Please hold; your party will be with you shortly
Dee da da da daaa da...
...here. Number 28. Now, see, the thing about these 100-things-about-me is that they seem to be the cool, the unusual, the special. I alluded to the fact that I don't see a lot special about myself, so this is a little difficult.
But.
I'm going to turn this all around. I'm going to start posting more often; if I can't think of anything cool enough to say, I'm going to post a 100-thing. And -- this is the part I love -- I'm going to turn around that "I'm so average" talk, and try to come up with all the ways I am average*. (This is going to be fun.) Because that's going to be just as hard as coming up with all the ways I'm special.
(I have no idea why I love this so much.)
So, for my first completely average thing (number 29 on the 100-things): I am within half an inch of the average height and 10 pounds of the average weight for an american woman.
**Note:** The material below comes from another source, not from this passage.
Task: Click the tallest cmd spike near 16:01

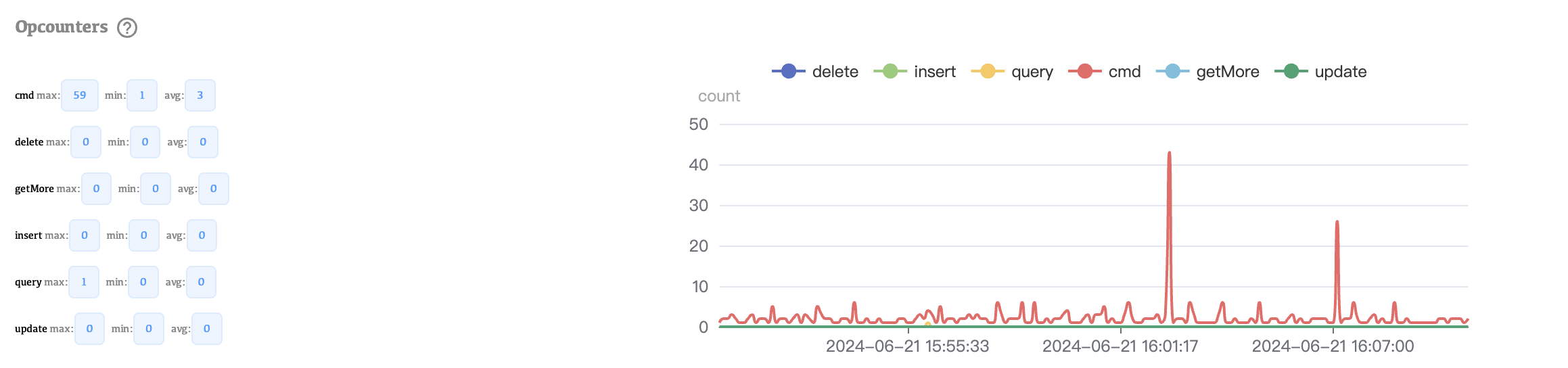Action: (1169, 154)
*Okay, so it's not going to be perfectly average. I may choose some areas where I'm in one of the top 5 most popular categories. Like instruments: ocarina lessons? unusual. Either the piano or the violin lessons? "average." (Maybe I should use the word "common," hmm?)
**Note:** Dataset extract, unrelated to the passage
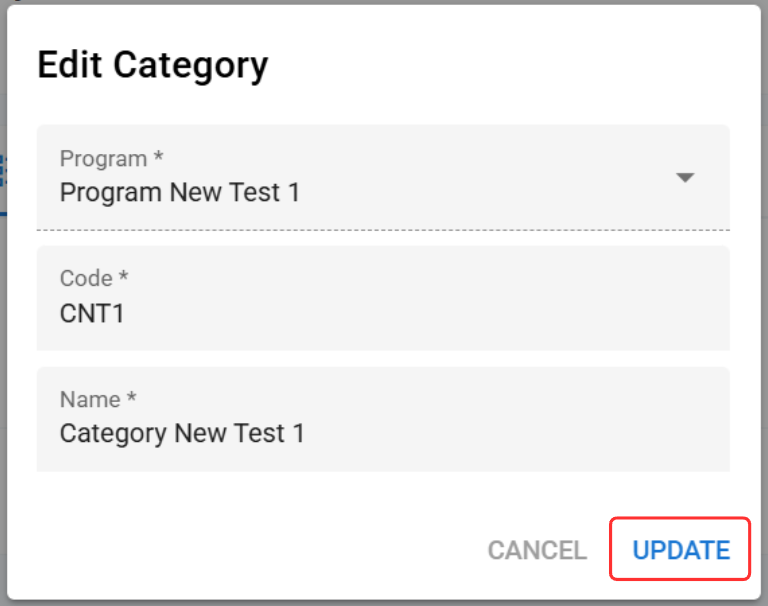Click the 'CNT1' code value text
The image size is (768, 606).
(x=92, y=313)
Wednesday, November 01, 2006

And Policy-Makers Wonder Why Americans Do Poorly in School

I could rant and rave about the anti-school attitude embodied by children's advertising, but I prefer to give two examples from adult-land.
(I'm tired, and more at a loss for words than usual. Please forgive the portemanteaus.)
*A popular NYC radio station makes elaborate fun of an ad posted in a local paper (I don't know which one) in which a research facility is looking for meth users. I don't remember the details, but the facility wanted to pay the users X hundreds of dollars if the users stayed with them for Y number of days. And rather than supporting this as a worthy step in the fight to understand and control the addiction behaviors which fuel the drug culture, this prominent media outlet spoofs it as ridiculous.
*There exists a magazine (it starts with "W" and ends with "ed," and is an anagram of a synonym for "eerie." I have no wish to be Googled by its fans.) which seems to be an entry into geekdom for the non-geeks. One would think, therefore, that it would portray geekdom in a positive light.
Oh, no.
--October's issue: they profile a topologist. A knot theorist, to be more specific. And comment, in parenthesis "(yes, they give out doctorates for that)".
--September's issue: they discuss the peer review process for scientific articles. It starts out seeming to be reporting from the side of the scientists (vs. the non-scientists, not vs. the editors), with a not-snarky tone, and one is lulled into thinking that this will indeed present a sympathetic entry view into science. Approximately 2/3s of the way through the article, the author mentions a website called arXiv. Another parenthetical comment: "(The X is supposed to be the Greek letter chi; it's pronounced "archive." If you were a physicist, you'd find that hilarious.)"
--The November cover, which I'm quite astonished Pharyngula has not yet commented on, is "The New Atheism: No Heaven. No Hell. Just Science. Inside the crusade against religion."
Yeah. Well, that just makes me want to run out and get a job in science. Doesn't it you? because look at the abuse you'll get from your supposed allies when you do.